Titolo e link: Fumetti Pallosi
Lingua: Italiano
Tipologia: Comico (palloso)
Formato: Strip di due vignette
Colore o b/n: Bianco e nero o a colori
Cadenza: Irregolare
Continuità: Storie singole, con tormentoni anche a lunga distanza di tempo
Gergalità: Nessuna
Elementi fantastici: Qualcuno
Violenza: Inesistente
Autoreferenzialità: L’autore è apparso in alcune occasioni
Archivio: L’intero corpo del fumetto è disponibile online
Giudizio: (8)

· · · · ·

■ **Cosa fare**
**a)** In quale formato è pubblicato il fumetto, secondo la scheda su Fumetti Pallosi?
**b)** Prosegui la scheda su Fumetti Pallosi dal punto in cui si interrompe.
Le voci non hanno alcun ruolo qui.

· · · · ·

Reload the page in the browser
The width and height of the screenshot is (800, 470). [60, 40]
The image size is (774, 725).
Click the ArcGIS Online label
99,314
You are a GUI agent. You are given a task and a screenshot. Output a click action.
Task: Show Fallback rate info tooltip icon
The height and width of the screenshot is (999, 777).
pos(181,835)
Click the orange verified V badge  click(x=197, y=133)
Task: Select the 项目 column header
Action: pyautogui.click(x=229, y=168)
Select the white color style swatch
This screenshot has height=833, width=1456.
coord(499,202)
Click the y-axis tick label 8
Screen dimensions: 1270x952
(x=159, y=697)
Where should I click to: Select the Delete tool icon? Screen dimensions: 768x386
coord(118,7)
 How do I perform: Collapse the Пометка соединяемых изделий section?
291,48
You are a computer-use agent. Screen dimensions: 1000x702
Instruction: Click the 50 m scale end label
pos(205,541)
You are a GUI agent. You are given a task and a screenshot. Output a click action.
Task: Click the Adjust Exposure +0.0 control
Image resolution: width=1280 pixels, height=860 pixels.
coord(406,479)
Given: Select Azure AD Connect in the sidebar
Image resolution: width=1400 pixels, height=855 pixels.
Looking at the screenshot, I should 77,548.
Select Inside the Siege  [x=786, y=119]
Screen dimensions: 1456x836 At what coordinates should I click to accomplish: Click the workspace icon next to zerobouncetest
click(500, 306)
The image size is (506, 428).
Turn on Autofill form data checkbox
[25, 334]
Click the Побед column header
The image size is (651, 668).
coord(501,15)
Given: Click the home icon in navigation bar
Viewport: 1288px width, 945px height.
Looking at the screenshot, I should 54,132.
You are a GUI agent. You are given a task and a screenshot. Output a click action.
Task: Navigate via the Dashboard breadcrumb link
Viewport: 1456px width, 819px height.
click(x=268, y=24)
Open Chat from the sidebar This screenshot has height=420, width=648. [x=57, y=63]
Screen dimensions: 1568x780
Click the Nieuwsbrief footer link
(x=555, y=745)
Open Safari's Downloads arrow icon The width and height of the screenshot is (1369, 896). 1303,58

· · · · ·

■ **Risposte**
**a)** Strip di due vignette.

**b)**
Quando ho incontrato per la prima volta Fumetti Pallosi, ho pensato: “questo fumetto può far ridere solo una persona dall’umorismo deviato come me”. Ma in realtà diversi frequentatori di questo blog mi hanno detto di aver cliccato sul link qui a lato (sì, perché Fumetti Pallosi è ospitato da un blog su Live Journal) e di essersi fatti delle gran risate. Quindi, evidentemente, c’è un meccanismo per cui fa ridere, anche se non è facile capire perché. Credo che da principio si rida di se stessi: siamo stai avvertiti che il fumetto è palloso, eppure non possiamo fare a meno, leggendo la prima vignetta, di crearci delle aspettative che vengono inesorabilmente deluse dalla seconda.  Successivamente si ride per l’effetto ripetizione: una gag che ci ha fatto sorridere, ripetuta in continue variazioni fa ridere sempre di più. infine subentra un umorismo più esoterico: ci si diverte vedendo i personaggi ritornare, cercando di derivare delle leggi intrinseche alla pallosità. Nel farlo ci si scopre pallosi, si ride di nuovo di se stessi, e il ciclo ricomincia. Come avete detto? Questa recensione è pallosa? Allora ho raggiunto lo scopo. Che state a fare qui? Andate a leggere fumetti pallosi, che tanto…

P.S.: In mezzo ai Fumetti Pallosi trovate anche i Deadly Stupid Tales, allegri fumetti che hanno come protagonista la Morte.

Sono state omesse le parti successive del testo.